Леон грустно улыбнулся:

– Вы считаете меня неблагодарным. Да, я недоволен. Иногда я ропщу на судьбу. И спрашиваю себя: почему одни рождаются в богатстве, а другие – в бедности?

– Меня удивляет, что вам в голову приходят такие мысли.

– Все бедняки думают об этом. Только бедных волнует неравенство и несправедливость.

– Вы хотите быть богатым?

– Я хочу быть свободным.

– Свободным? Свободным от Рауля?

– Я нахожусь в сложном положении. Часто спрашиваю себя: достаточно ли я хорош для мальчика? И в то же время думаю: разве это жизнь? Кто я – нянька? Наставник? Любая женщина лучше справилась бы с первой ролью. Найдется немало учителей, которые стали бы для него лучшими наставниками, чем я.

– Но такова была воля родителей Рауля, чтобы именно вы стали нянькой и наставником. Вы с ним родственники, и никто не сможет любить мальчика так, как любите его вы.

– Вы правы, Мелисанда, я просто неблагодарный. Но вы относитесь ко мне с сочувствием, поэтому я и изливаю вам свои печали.

– А что бы вы сделали, став богатым и свободным? Расскажите, Леон, мне интересно послушать. Вы вернулись бы во Францию?

– Во Францию? Нет. В моем доме теперь разместилось правительственное учреждение. Это в Орлеане Я был там… недавно, ходил по улицам мимо старых деревянных домиков, стоял на берегах Луары и думал: «Если бы я стал богатым, вернулся бы в Орлеан, построил дом, женился, завел детей и жил бы, как люди жили раньше, до террора». Но теперь я знаю, что никогда не вернусь в Орлеан. Хочу уехать далеко-далеко… в другой мир. Может быть, в Новый Орлеан. Из своего окна я буду смотреть не на Луару, а на Миссисипи. Я не намерен выстроить особняк и жить в нем как аристократ. Куда лучше обзавестись плантацией, на которой можно выращивать хлопок, сахарный тростник или табак…

– Да, это гораздо интереснее, чем особняк.

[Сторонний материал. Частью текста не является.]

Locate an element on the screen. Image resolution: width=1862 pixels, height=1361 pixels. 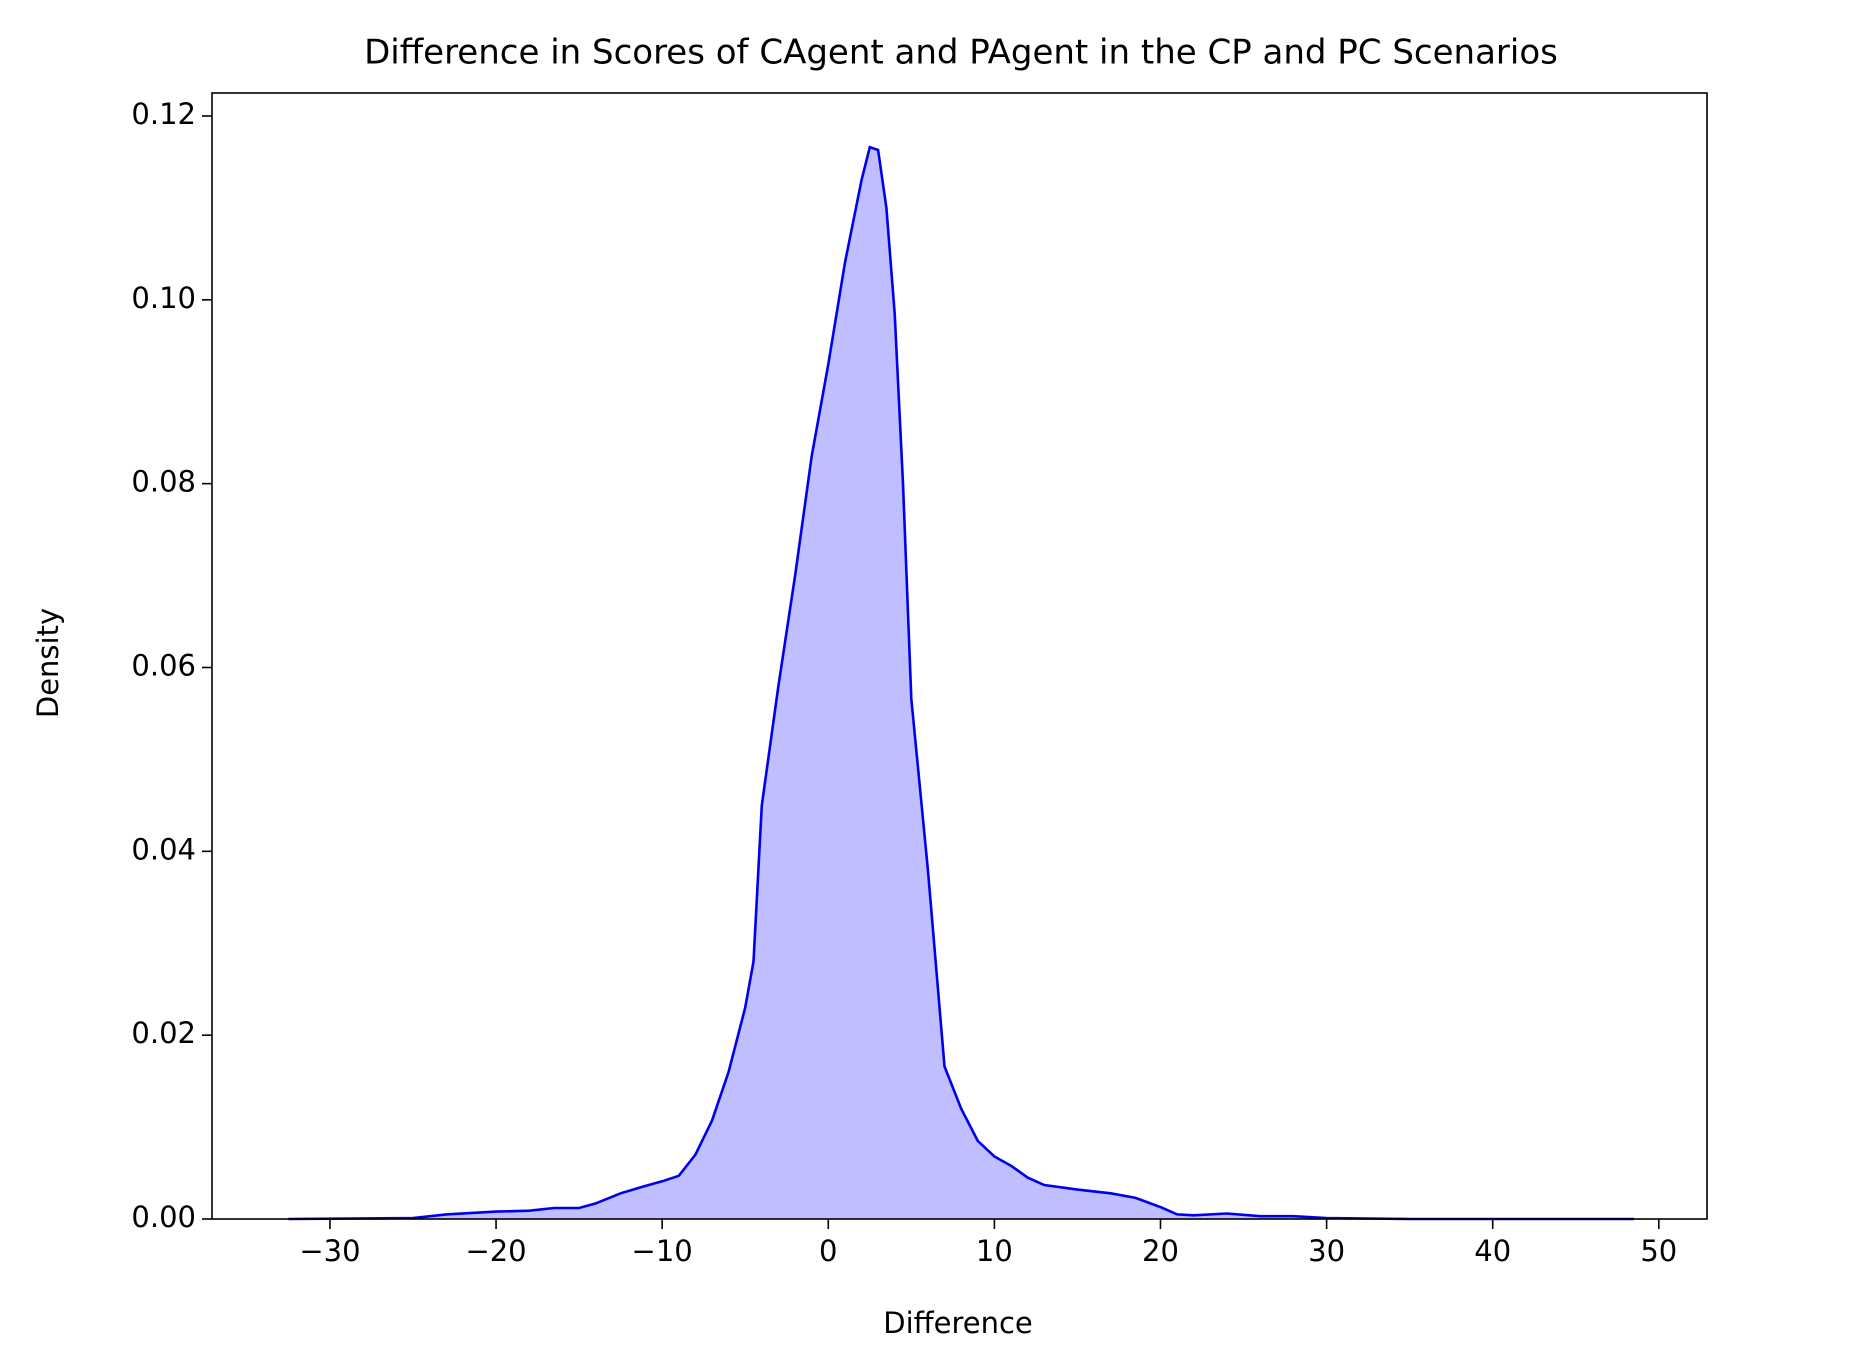
y-tick-label: 0.02 is located at coordinates (164, 1033).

Что бы вы делали в особняке?

– Грустил о прошлом, постепенно превращаясь в одного из тех зануд, которые всегда смотрят назад.

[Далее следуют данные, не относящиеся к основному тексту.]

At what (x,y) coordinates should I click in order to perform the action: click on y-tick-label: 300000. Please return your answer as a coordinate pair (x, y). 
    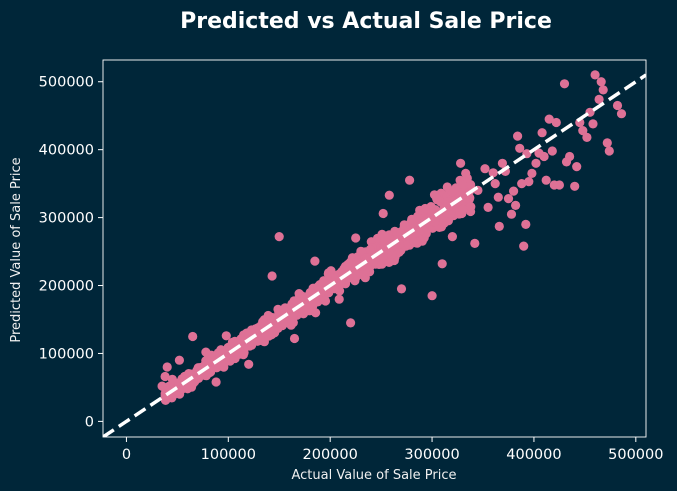
    Looking at the image, I should click on (66, 219).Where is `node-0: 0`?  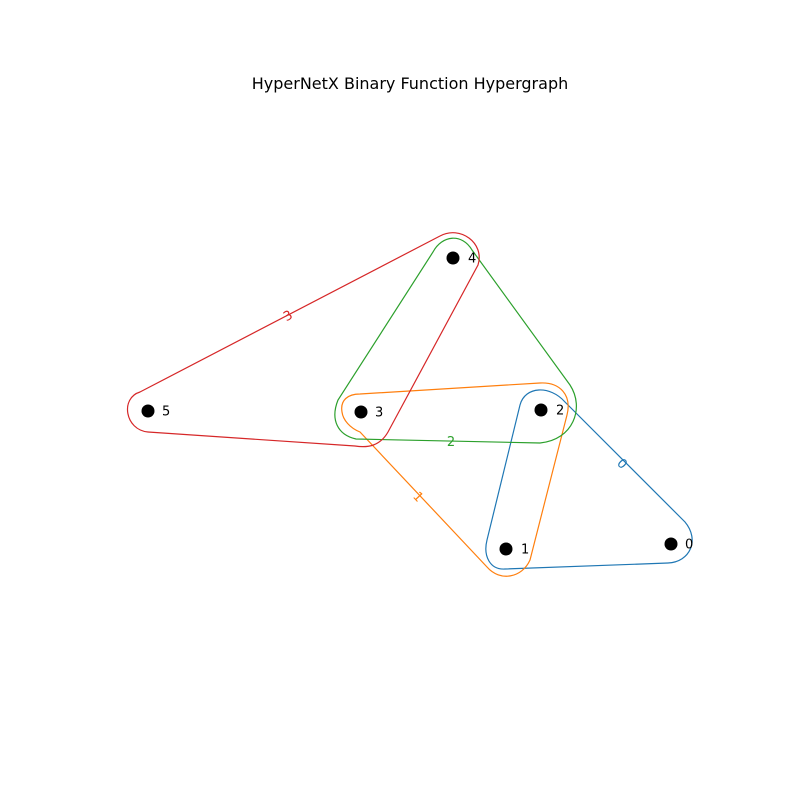 node-0: 0 is located at coordinates (678, 545).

– А в Новом Свете нужно смотреть вперед… в ожидании следующего урожая сахарного тростника, табака или хлопка. Интересно, как они выглядят в пору цветения? Мне больше всего нравится сахарный тростник. Наверное, потому что его едят. Леон рассмеялся.

– А что бы вы стали выращивать, будь у вас выбор? – спросила она.

– Теперь, после разговора с вами, я бы, пожалуй, остановил свой выбор на сахарном тростнике, – улыбнулся он. – Мелисанда, вы так отличаетесь от меня. Вы искритесь радостью и весельем. А я меланхолик.

– Но что заставляет вас быть меланхоликом?

– Дурацкая привычка оглядываться на прошлое. Мои родители все время повторяли, что старые добрые времена остались позади и что нам никогда не вернуть былого величия. По их словам, прошлое было замечательным, великолепным. Думаю, то же говорили им их родители.

– Значит, ваша меланхолия передается по наследству?

Леон взял ее за руки и произнес:

– Я хочу избавиться от нее. Мечтаю покончить с ней навсегда.

– Вы можете это сделать прямо сейчас. Мы живем в прекрасное время. В прошлом не было ничего хорошего, зато в будущем вас ждут чудесные времена.

– Правда?

– Я в этом уверена. А Раулю понравилось бы выращивать тростник?

– Его убьет этот климат.

– Понятно. Значит, вам придется подождать до тех пор, пока он не сможет обходиться без вас.